My WhatsApp field trip

By Daniel Miller, on 14 February 2013

Trinidadian woman using mobile phone at a carnival (Photo by Daniel Miller)

Trinidadian woman using mobile phone at a carnival (Photo by Daniel Miller)

One of the advantages of working in Trinidad is that somehow it always manages to feel ahead of the game when it comes to the adoption of new communications. It thereby gives us some ideas about where these will go but also how far this is likely to be a universal shift or something more specific to this island. My recent research trip to Trinidad seemed to be defined as the ‘What’s App’ trip. When I left England I had the feeling that WhatsApp was something that was about to happen, people were just hearing about it and wondering if it could be useful or important. Within a week in Trinidad it was obvious that there was a very different situation here. Most young people seemed to have WhatsApp, assumed that most others would have it, and treated it a though it had always been here as an established presence within polymedia. There is every likelihood that this will become an established global phenomenon, but as so often happens, I found myself entranced by the very specific ways it fitted neatly into a quite specific Trinidadian niche. But this is worth highlighting since this tension between comparative generalisation and local specificity will be at the heart of our next five years venture with our eight simultaneous and comparative ethnographies.

The local particularities pertains to the established position of Blackberry. BlackBerry Messenger (BBM) – the platform’s internal messaging system has dominated Trinidadian communications for quite some years. The forthcoming book on Webcam (written with Jolynna Sinanan) includes an analysis of BBM and why it works so well in Trinidad. Amongst the other key points is that with BBM you know a) if the person has read your message b) if they are on their phones, i.e. could have picked up the message and yet for some reason didn’t, or could have replied and didn’t. This means that you can infer something immediately about the nature of your relationship which has not been the case with, for example, with Facebook (until very recently). There are also opportunities for group discussion, and the nature of the quick-fire response suits certain kinds of banter and ‘sexting’.

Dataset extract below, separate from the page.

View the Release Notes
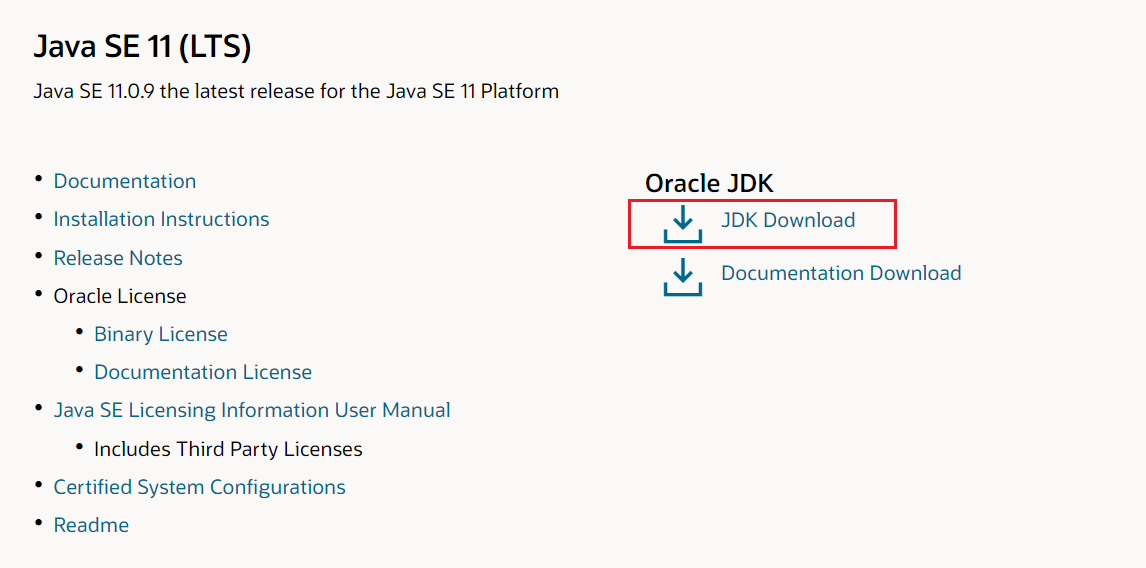Image resolution: width=1146 pixels, height=568 pixels. pyautogui.click(x=118, y=258)
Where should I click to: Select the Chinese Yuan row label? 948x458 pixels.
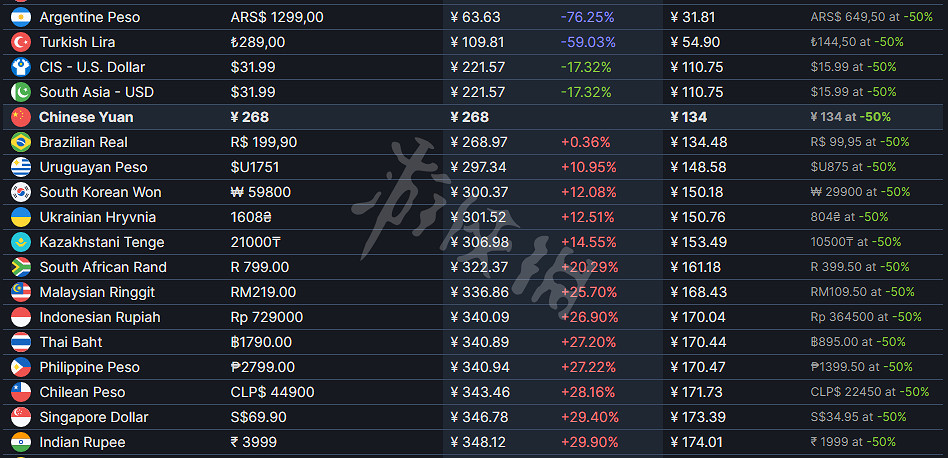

For most Trinidadians, What App is simply an extension of BBM into non-Blackberry phones. Those with Blackberry assume their first choice of communication is BBM and then if their friend has another smartphone What App and sometimes Facebook messaging is mentioned as a third choice. BBM/Whats App have certain properties of social networking. They allow for constant status updates and various levels of groups or options to message all of one’s BBM contacts. But there is a further dimension. In my writing about Trinidad I discuss a tension between egalitarian transience which seems to fit BBM, and status-conscious transcendence. Trinidadians who can afford it are very interested in the status of iPhones and Samsung Galaxy. So a key attraction of WhatApp is that it resolves this tension. They can have a higher status phone while retaining the sociality represented by BBM and WhatsApp. Whether this is all about the special nature of sociality in Trinidad or a trait that merely reflects the speed of Trinidadian adoption is something that will have to wait until we see what is happening in all the other countries. The difference that this project makes is usually one just ends with that sort of question. In our case we will get an answer.